What you need to do: From the line containing "You are a GUI" to the end of the records below, both included, every line should be repeated exactly; pictures should be dropped.

Pixel coordinate grounding data:
-- -- --

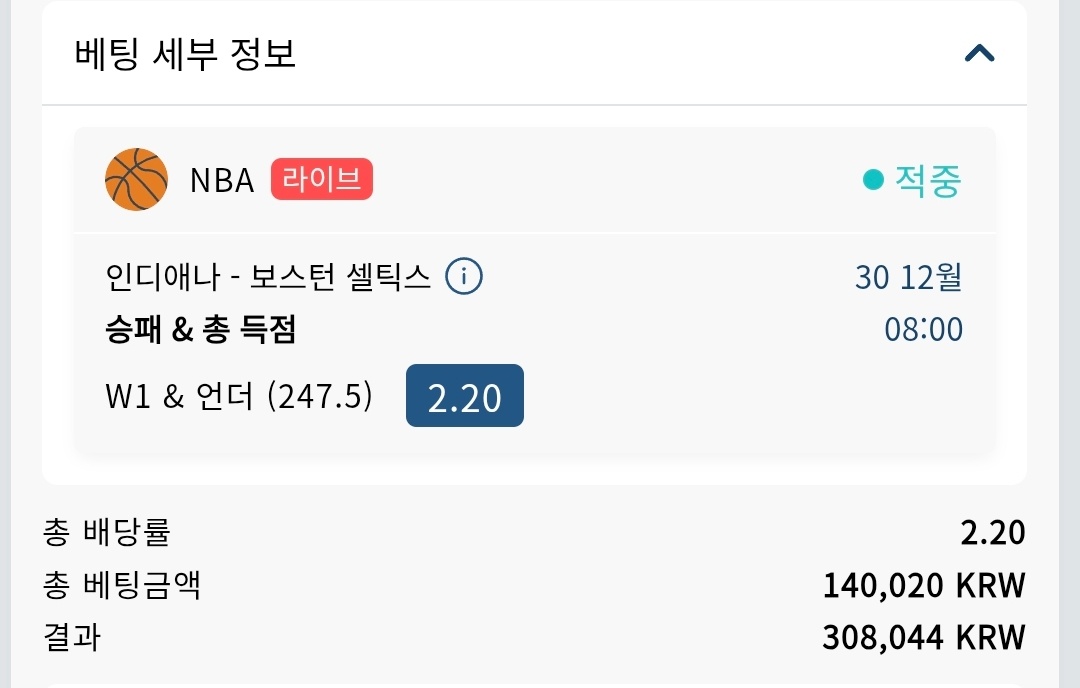The width and height of the screenshot is (1080, 688).
Task: Open the match info icon
Action: click(464, 276)
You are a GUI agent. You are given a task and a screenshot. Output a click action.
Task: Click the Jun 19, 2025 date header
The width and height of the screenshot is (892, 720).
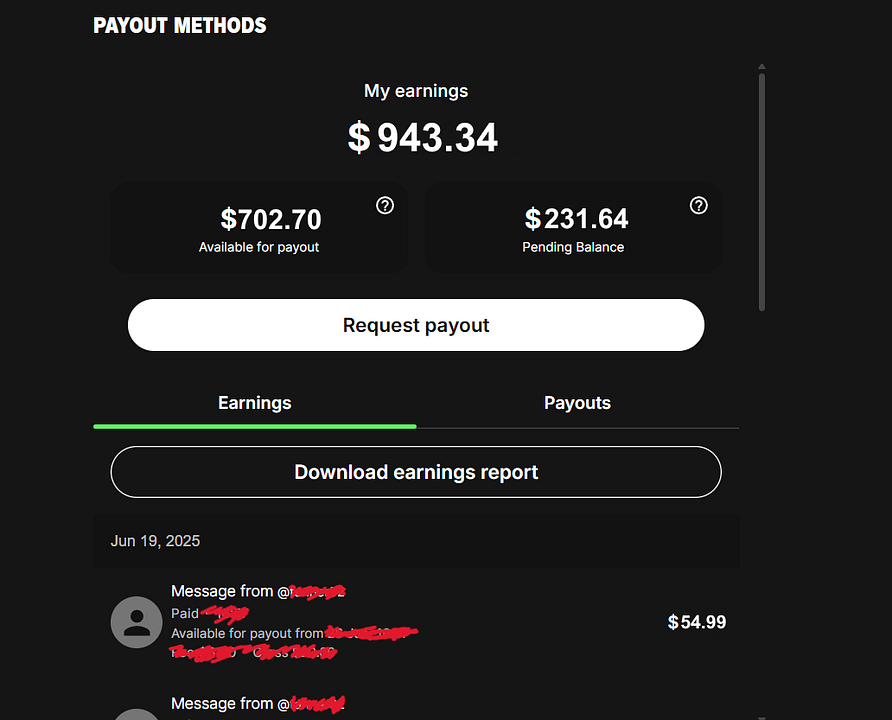coord(155,541)
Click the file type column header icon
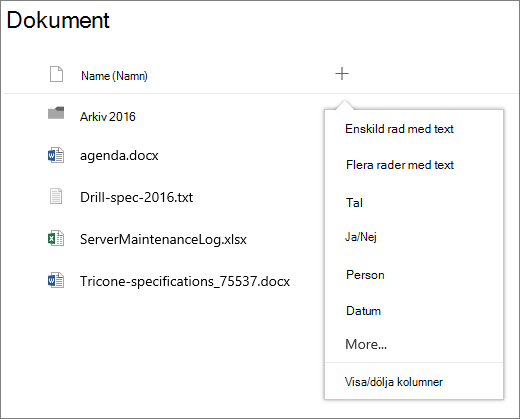 (x=56, y=74)
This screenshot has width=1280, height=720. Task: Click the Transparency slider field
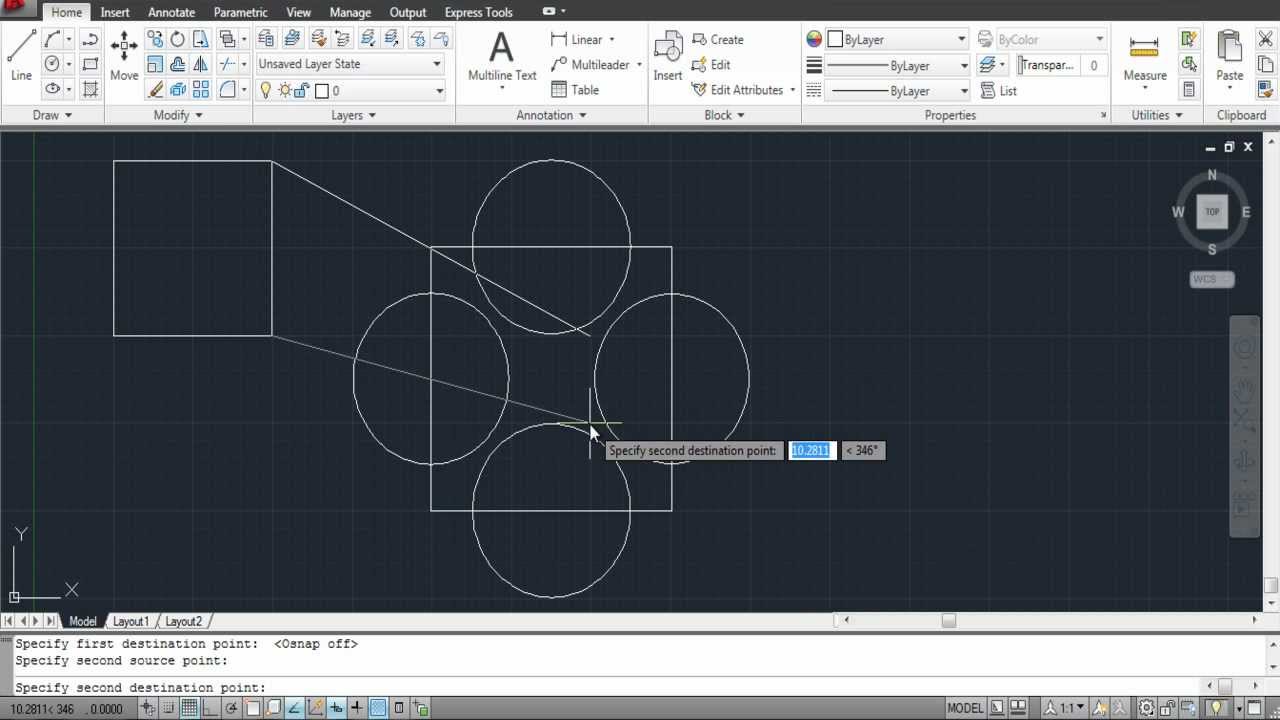point(1048,65)
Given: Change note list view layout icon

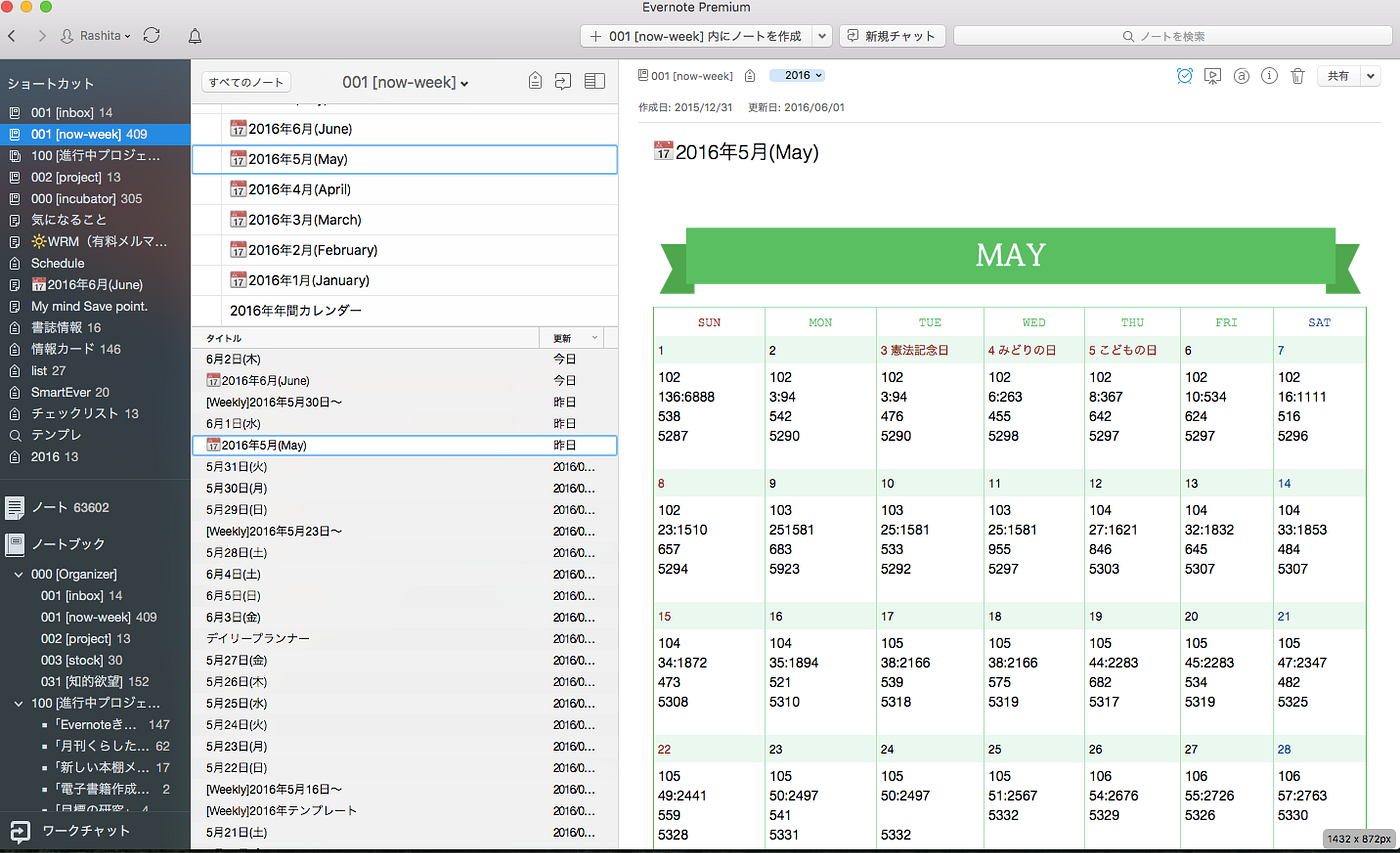Looking at the screenshot, I should pyautogui.click(x=595, y=82).
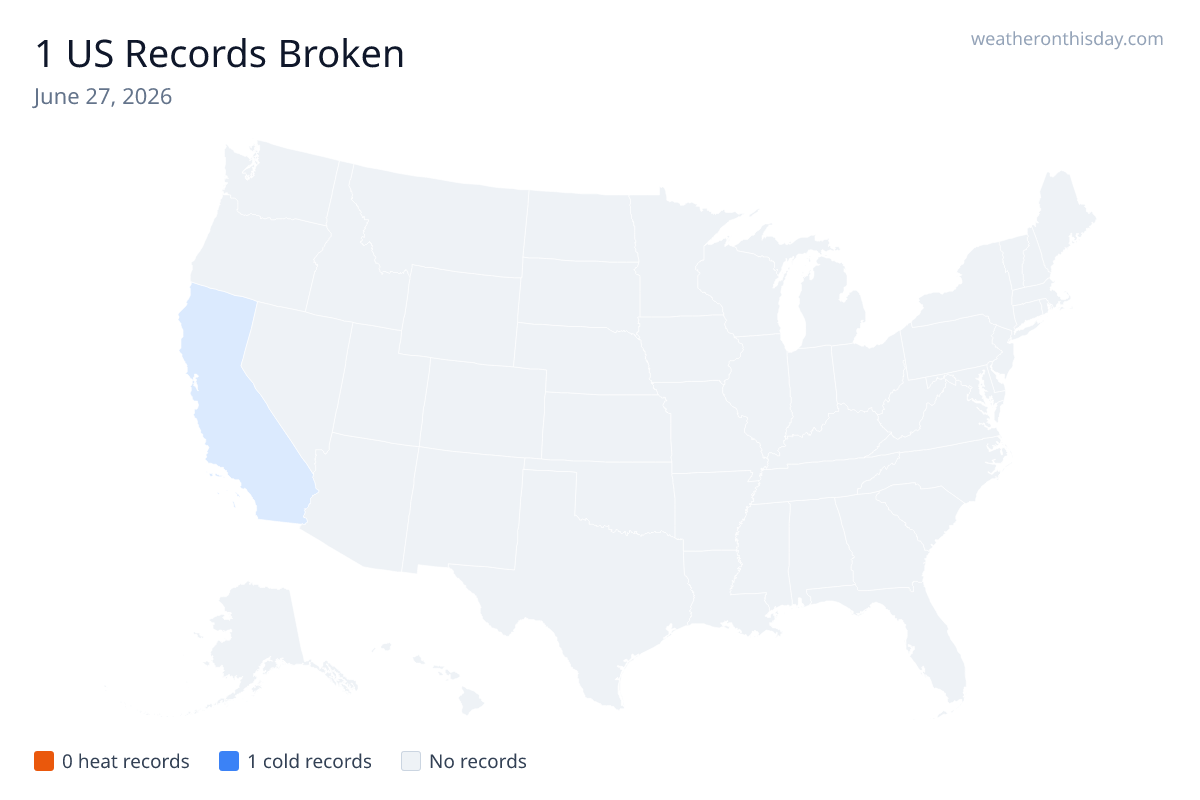1200x800 pixels.
Task: Click the '1 cold records' legend label
Action: point(310,761)
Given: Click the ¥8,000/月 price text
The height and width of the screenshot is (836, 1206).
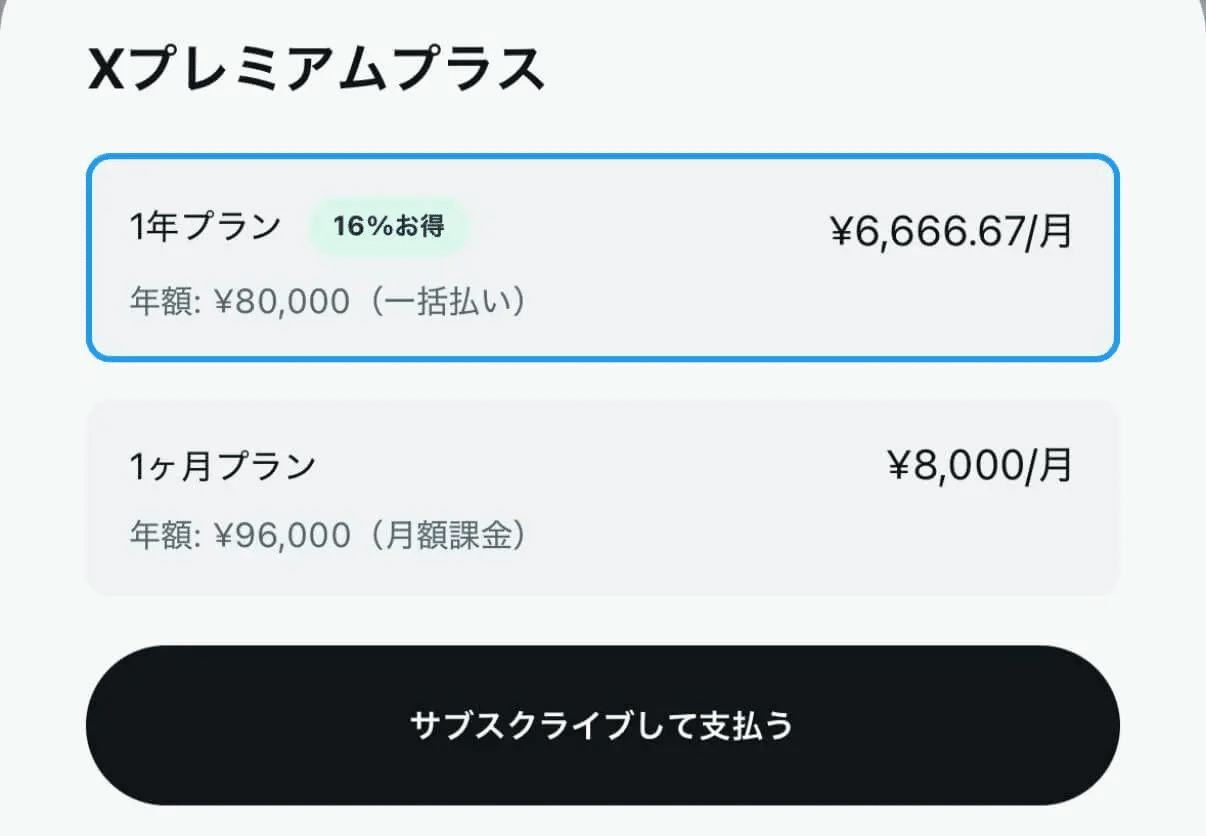Looking at the screenshot, I should [x=979, y=465].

-- -- --

Response:
You are a GUI agent. You are given a task and a screenshot. Output a click action.
Task: Click the Jun 19, 2025 date header
The width and height of the screenshot is (892, 720).
coord(155,541)
Click the file type column header icon
 (x=56, y=74)
This screenshot has width=1280, height=720. Task: Click the Transparency slider field
point(1048,65)
Given: Change note list view layout icon

Looking at the screenshot, I should pyautogui.click(x=595, y=82).
1200x800 pixels.
Task: Click the '1 cold records' legend label
Action: point(310,761)
Given: Click the ¥8,000/月 price text
The height and width of the screenshot is (836, 1206).
Looking at the screenshot, I should [x=979, y=465].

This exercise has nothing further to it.